To my mind, there ARE a few potential reasons that make sense. The first is closely linked with what Didio said above: Justice League International is not terribly successful, and is somehow hurting the core Justice League franchise. If that’s the case, bid farewell to Justice League Dark as well. The second makes the most sense combined with that one – DC wants to spin a Justice League book out of the massively successful core title, and having a spin-off like this already in print hurts its chances, so they’re clearing the way. Again, this bodes ill for Justice League Dark, though it’s hardly fatal. Perhaps we’ll be getting a Justice League Unlimited title in September?
The last reason is the simplest, but not (I think) the most likely: DC got into a tiff with one or both of the creators, couldn’t find a replacement, and decided to cancel the book.
Now, even though I enjoyed Justice League International: The Signal Masters (and will probably purchase the second trade), I don’t really consider this a bad thing. A curious business decision, perhaps, particularly given the number of titles sliding towards truly abysmal sales, but not necessarily a bad thing. As I mentioned in my review, the core concept of the book was sound, but its indebtedness to Giffen’s iconic run was, in my own opinion, holding the book back from becoming something really worthwhile.

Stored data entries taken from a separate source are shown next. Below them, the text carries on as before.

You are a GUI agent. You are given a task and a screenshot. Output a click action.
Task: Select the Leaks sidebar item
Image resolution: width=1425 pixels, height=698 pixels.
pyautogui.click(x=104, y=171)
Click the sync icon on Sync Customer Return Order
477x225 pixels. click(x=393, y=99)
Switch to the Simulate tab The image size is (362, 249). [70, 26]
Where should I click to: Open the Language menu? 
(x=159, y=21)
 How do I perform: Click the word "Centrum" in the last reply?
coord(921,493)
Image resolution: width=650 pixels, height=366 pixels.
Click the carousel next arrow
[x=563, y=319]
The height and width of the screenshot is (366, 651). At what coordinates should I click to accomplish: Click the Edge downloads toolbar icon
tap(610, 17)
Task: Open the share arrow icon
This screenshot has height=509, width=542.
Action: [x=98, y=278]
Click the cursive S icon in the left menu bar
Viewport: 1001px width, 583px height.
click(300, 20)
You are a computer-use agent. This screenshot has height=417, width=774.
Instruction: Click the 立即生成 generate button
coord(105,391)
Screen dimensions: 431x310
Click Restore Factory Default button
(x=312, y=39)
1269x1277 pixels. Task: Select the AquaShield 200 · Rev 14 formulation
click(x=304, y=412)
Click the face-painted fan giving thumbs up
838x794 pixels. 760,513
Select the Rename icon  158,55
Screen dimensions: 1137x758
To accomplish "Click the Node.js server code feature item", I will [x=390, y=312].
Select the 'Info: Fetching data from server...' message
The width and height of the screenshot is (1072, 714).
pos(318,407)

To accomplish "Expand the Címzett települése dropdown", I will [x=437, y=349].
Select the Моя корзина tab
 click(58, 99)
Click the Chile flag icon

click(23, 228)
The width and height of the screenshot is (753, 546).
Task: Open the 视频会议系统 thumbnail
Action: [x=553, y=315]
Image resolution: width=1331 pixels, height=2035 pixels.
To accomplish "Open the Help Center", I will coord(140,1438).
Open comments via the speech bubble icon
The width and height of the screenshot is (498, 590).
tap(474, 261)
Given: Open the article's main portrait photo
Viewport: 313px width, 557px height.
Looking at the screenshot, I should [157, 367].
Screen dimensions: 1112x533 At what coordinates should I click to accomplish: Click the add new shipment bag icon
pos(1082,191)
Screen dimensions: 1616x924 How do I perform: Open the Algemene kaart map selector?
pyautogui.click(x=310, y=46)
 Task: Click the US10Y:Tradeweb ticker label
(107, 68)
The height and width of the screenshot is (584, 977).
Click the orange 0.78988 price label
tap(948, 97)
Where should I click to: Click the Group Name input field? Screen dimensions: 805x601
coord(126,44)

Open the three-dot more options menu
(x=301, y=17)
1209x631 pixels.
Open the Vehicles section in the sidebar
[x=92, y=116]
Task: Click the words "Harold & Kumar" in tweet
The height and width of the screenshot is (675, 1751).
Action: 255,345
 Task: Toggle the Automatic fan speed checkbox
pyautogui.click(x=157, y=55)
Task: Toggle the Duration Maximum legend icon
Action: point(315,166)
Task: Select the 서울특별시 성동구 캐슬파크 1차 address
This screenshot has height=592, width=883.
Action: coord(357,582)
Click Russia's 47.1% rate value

I know comics don’t like getting political, but given the state of the world today, the global economy, the vast political problems plaguing our country and many others like it, a book featuring superhumans working for the United Nations could look at important, real-world problems – a more epic take on the material of Ex Machina, for example. Or, if they wanted to do a comedy, then at least imbue it with both the wit AND the intelligence of Sorkin’s The West Wing. There are a lot of interesting directions to take this material, but Jurgens chose the path of least resistance… and the book suffered for it. Hopefully the title and the characters will come back sometime soon, and with someone willing to take a risk and send the title in a surprising new direction.
Fare thee well, Justice League International. For now.
– Cal C.
*Thanks to wwayne for pointing out the book’s cancellation!